• Data excerpts:
•••

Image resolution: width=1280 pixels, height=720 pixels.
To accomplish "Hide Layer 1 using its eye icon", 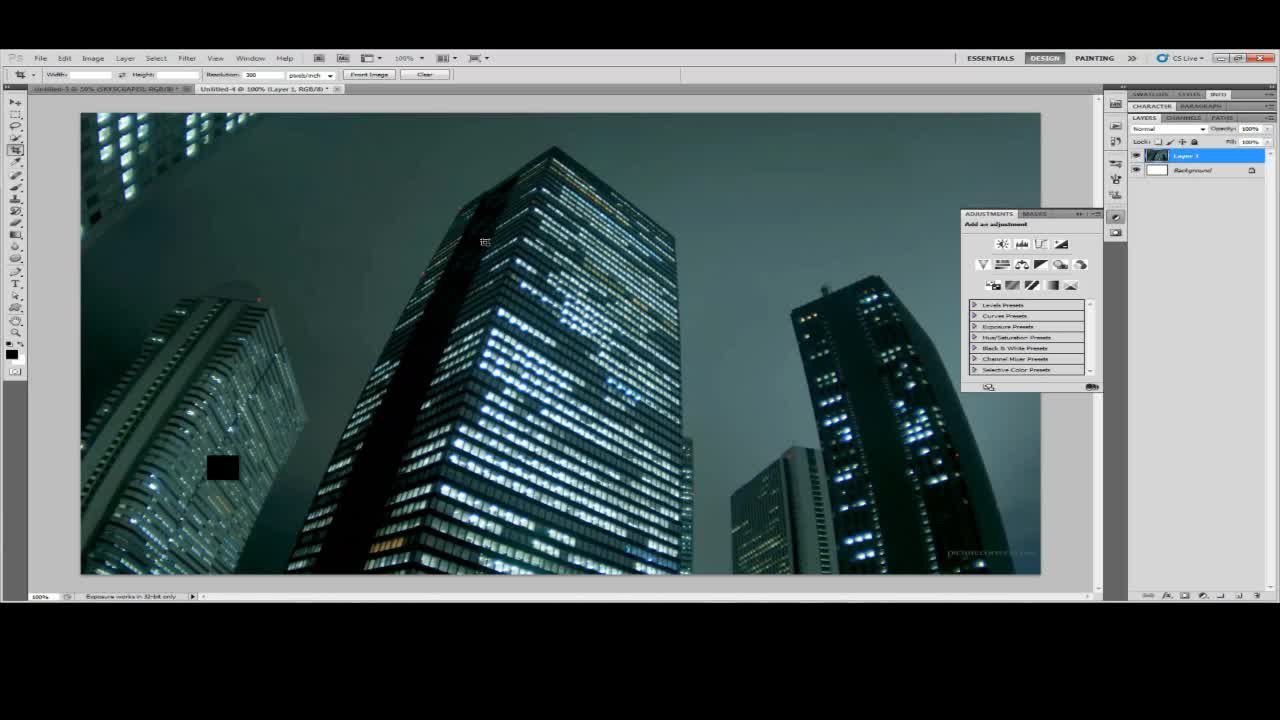I will 1136,156.
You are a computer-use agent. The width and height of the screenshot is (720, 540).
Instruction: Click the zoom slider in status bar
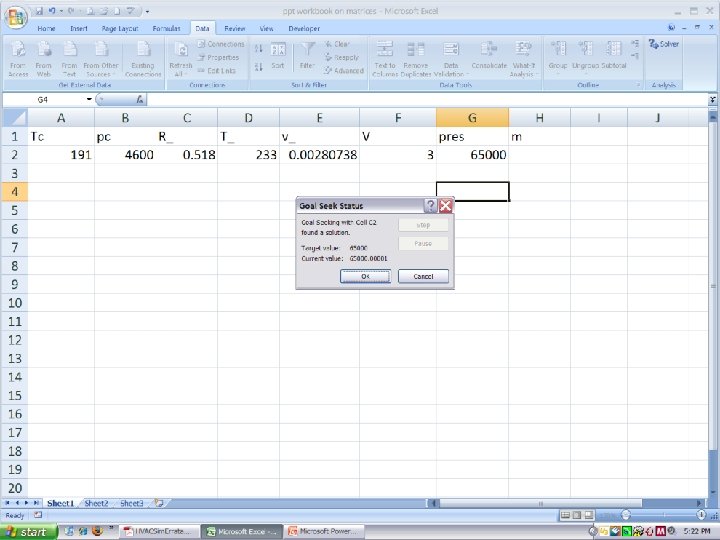(625, 515)
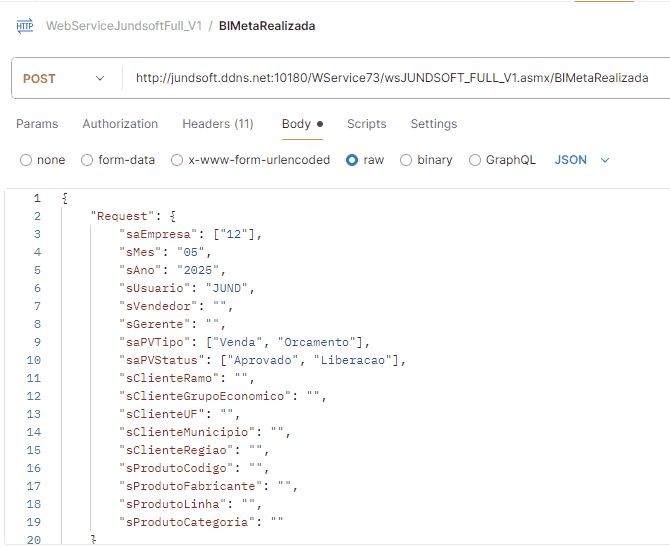Click the HTTP request type icon
670x546 pixels.
tap(25, 26)
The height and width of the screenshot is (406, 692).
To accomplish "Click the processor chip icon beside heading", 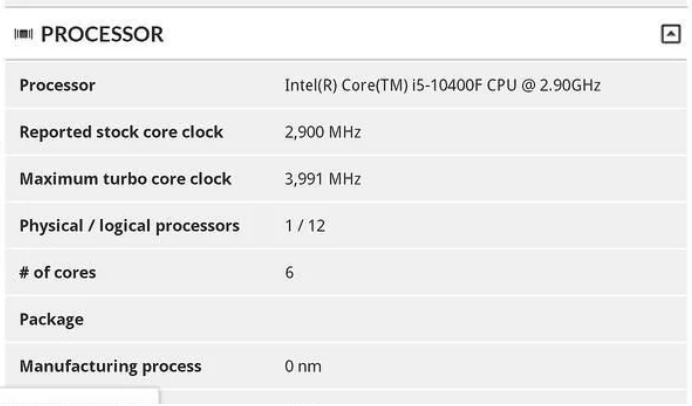I will click(23, 34).

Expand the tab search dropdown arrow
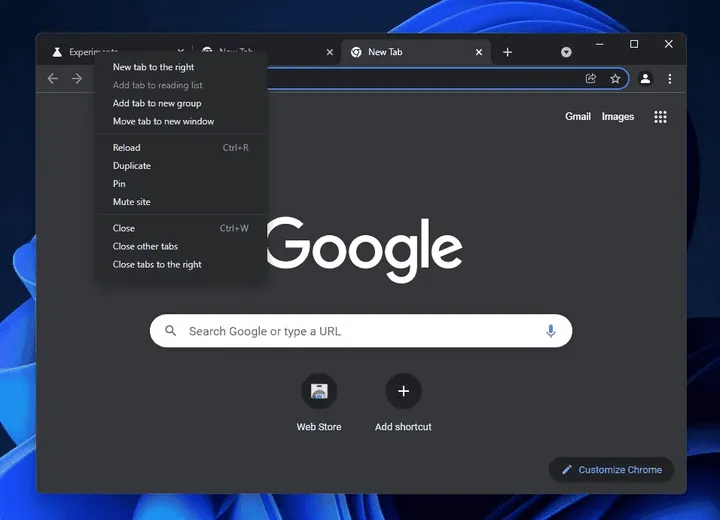(566, 52)
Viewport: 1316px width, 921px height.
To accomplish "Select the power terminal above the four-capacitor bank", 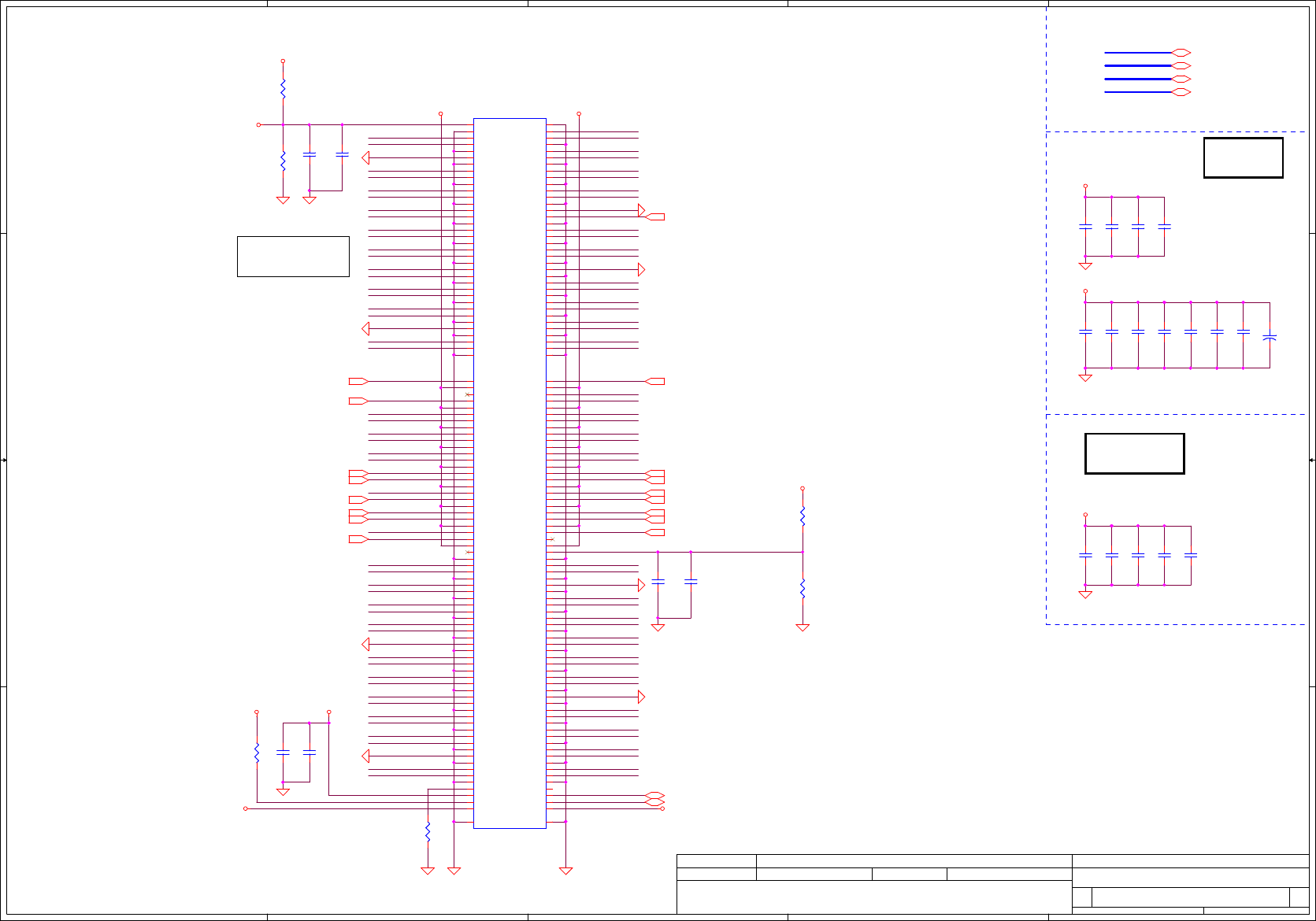I will (1085, 186).
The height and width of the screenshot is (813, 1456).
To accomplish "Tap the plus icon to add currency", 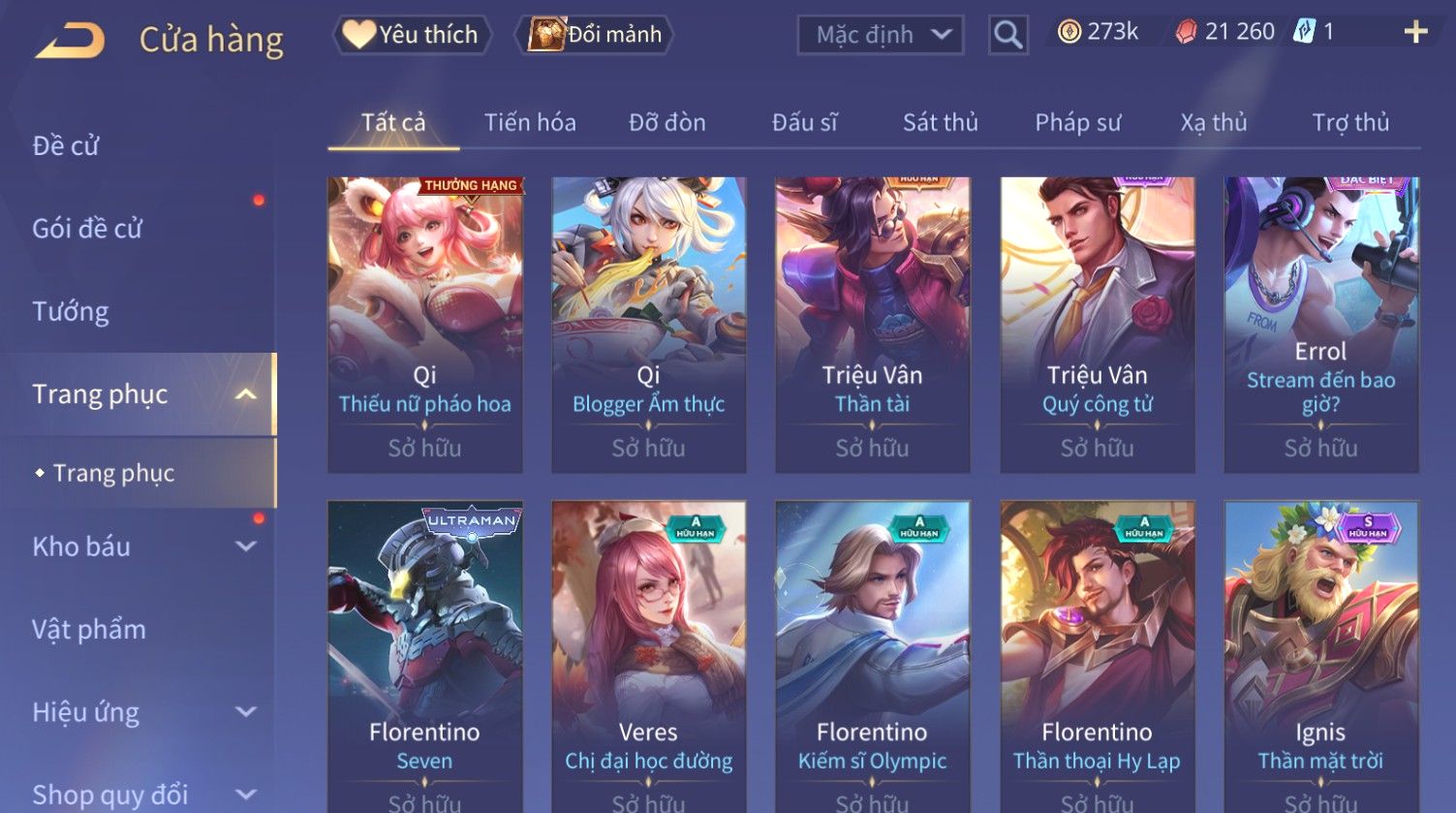I will 1415,32.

•••

Pull out each line of the data above that contains the word "width".

Image resolution: width=1280 pixels, height=720 pixels.
You are a computer-use agent. The width and height of the screenshot is (720, 540).
The height and width of the screenshot is (406, 692).
Viewport: 1316px width, 921px height.
The height and width of the screenshot is (813, 1456).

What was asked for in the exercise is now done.